**Textausschnitt**
▽
Auch Satelliten, die bereits im Einsatz sind, können von Innovationen profitieren. OKAPI:Orbits bietet mit seiner Software Space Surveillance und Tracking (SST) eine Lösung, um das steigende Risiko von Kollisionen und Störungen im Orbit zu reduzieren. Im Jahr 2019 belegte das Start-up damit den zweiten Platz in der INNOspace Masters ESA BIC Challenge. OKAPI:Orbits wurde vom ESA Business Incubation Programm in Hessen in der Weiterentwicklung dieses Ansatzes gefördert und hat im Oktober 2020 sein erstes Kollisionsvermeidungs-Produkt für Satellitenbetreiber auf den Markt gebracht. Mit dieser KI-gestützten Softwarelösung trägt das junge Unternehmen aus Deutschland maßgeblich zur effizienteren und nachhaltigeren Weltraumnutzung bei, indem bereits bestehende Objekte vor Beschädigung geschützt werden.
Neben innovativen Ansätzen, die die Raumfahrt selbst nachhaltiger gestalten, bietet der Einsatz von Satellitendiensten auch großes Potential für nachhaltige Lösungen für Infrastrukturen auf der Erde. So nutzt das Frühwarnsystem ERMES beispielsweise Satellitendaten, um Hangstabilität und Bodenabsenkungen entlang von Straßen und Schienennetzen zu überwachen. Somit werden Instandhaltung und Wartungsmaßnahmen optimiert und die Lebensdauer der Infrastrukturen verbessert. Das beugt nicht nur Unfällen, Verspätungen oder aufwändigen Reparaturarbeiten vor, sondern fördert auch die Nachhaltigkeit bestehender Infrastrukturen. Dieser Lösungsansatz wurde beim INNOspace Masters 2019/2020 mit dem dritten Platz der DB Netz AG Challenge prämiert.
INNOspace Masters 2020/2021 sucht Innovationen für nachhaltige Infrastrukturen – im Weltraum und auf der Erde
Infrastrukturen im All und auf der Erde sind stark vernetzt und für einen funktionierenden Ablauf des digitalen Alltags auf der Erde sind Satellitendienste unabdingbar. Mit zunehmenden Herausforderungen durch den Klimawandel sind zum einen raumfahrtgestützte Innovationen für terrestrische Infrastrukturen gefragt, zum anderen müssen auch in der Raumfahrt Ressourcen gespart und die Effizienz und Sicherheit von Satelliten gesteigert werden. Um dies zu erreichen existieren zahlreiche Initiativen, wie beispielsweise Innovationswettbewerbe, in denen Start-ups, Unternehmen, Forschungseinrichtungen und Universitäten aufgerufen werden neue Konzepte und Ideen zu entwickeln. Einer dieser Wettbewerbe ist der INNOspace Masters, welcher seit 2015 neue Lösungsansätze prämiert und fördert, die den Technologie- und Wissenstransfer zwischen der Raumfahrt und anderen Branchen vorantreiben.
△
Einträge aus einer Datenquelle
▽
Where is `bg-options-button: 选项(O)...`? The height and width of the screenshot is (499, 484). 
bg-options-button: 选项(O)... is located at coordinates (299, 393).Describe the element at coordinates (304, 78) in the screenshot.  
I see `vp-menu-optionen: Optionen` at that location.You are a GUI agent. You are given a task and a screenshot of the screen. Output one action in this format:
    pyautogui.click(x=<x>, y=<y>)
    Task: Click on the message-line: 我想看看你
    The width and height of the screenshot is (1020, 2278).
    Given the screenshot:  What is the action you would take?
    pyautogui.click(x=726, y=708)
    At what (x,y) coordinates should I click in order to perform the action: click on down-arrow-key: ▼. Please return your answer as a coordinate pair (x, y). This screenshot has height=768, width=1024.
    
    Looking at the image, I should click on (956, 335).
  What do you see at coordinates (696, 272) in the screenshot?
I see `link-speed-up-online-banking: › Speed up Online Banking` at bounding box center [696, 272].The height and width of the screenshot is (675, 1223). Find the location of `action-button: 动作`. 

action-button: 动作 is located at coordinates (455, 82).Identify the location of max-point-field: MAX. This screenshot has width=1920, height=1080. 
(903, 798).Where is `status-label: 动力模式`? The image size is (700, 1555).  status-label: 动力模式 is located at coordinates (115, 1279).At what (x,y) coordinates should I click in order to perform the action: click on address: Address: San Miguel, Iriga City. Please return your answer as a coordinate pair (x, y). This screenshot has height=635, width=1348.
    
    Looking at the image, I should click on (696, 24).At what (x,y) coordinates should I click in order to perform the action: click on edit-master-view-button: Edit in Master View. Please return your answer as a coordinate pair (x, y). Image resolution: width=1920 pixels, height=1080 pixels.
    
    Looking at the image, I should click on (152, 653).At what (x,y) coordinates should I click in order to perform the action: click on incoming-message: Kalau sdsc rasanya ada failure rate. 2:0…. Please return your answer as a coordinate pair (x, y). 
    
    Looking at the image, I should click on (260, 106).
△
**Aufgabe 1**
Beantworten Sie zum Text über den INNOspace Masters diese Fragen:
(a) Welchen Platz belegte OKAPI:Orbits 2019 in der INNOspace Masters ESA BIC Challenge?
(b) Was überwacht das Frühwarnsystem ERMES mithilfe von Satellitendaten?
(c) Seit wann prämiert und fördert der INNOspace Masters neue Lösungsansätze?
**Aufgabe 2**
Fassen Sie bitte den Absatz aus dem Text über den INNOspace Masters, der mit „Neben innovativen Ansätzen“ beginnt, als Stichpunktliste zusammen.
**Aufgabe 3**
Führen Sie den Text über den INNOspace Masters im Anschluss an seinen letzten Satz weiter.

**Antwort 1**
(a) Den zweiten Platz.
(b) Hangstabilität und Bodenabsenkungen entlang von Straßen und Schienennetzen.
(c) Seit 2015.

**Antwort 2**
- Satellitendienste bieten großes Potential für nachhaltige Infrastrukturen auf der Erde.
- Das Frühwarnsystem ERMES überwacht mit Satellitendaten Hangstabilität und Bodenabsenkungen entlang von Straßen und Schienennetzen.
- Dadurch werden Instandhaltung und Wartung optimiert und die Lebensdauer der Infrastrukturen verbessert.
- Das beugt Unfällen, Verspätungen und aufwändigen Reparaturen vor und fördert die Nachhaltigkeit bestehender Infrastrukturen.
- Der Ansatz erhielt beim INNOspace Masters 2019/2020 den dritten Platz der DB Netz AG Challenge.

**Antwort 3**
In der neuen Runde 2020/2021 wird dabei ein besonderer Fokus auf nachhaltige Infrastrukturen gelegt – sowohl im All als auch auf der Erde. Ausgerichtet wird der Wettbewerb vom Raumfahrtmanagement des Deutschen Zentrums für Luft- und Raumfahrt (DLR). Darüber hinaus sind führende Player aus der Wirtschaft Partner des Wettbewerbs: Airbus, OHB und DB Netz AG sowie auch die deutschen ESA Business Incubation Centres. Jeder Partner richtet eine eigene Challenge aus und bietet den jeweils drei Gewinnern passgenaue Preise und Kooperationsmöglichkeiten, um die eigene Projektidee realisieren zu können. Insgesamt vergibt der Wettbewerb jedes Jahr Preis- und Fördergelder in Höhe von 1,3 Mio. Euro.
Der Wettbewerb ist offen für Innovationen und Ideen jedes Entwicklungsstandes. Von angewandter Forschung bis zum fertigen Produkt oder Service, bieten die unterschiedlichen Partner die passende Challenge und Fördermaßnahmen für die Gewinner. Interessierte aus Forschung und Industrie können noch bis 5. Februar 2021 bewerben.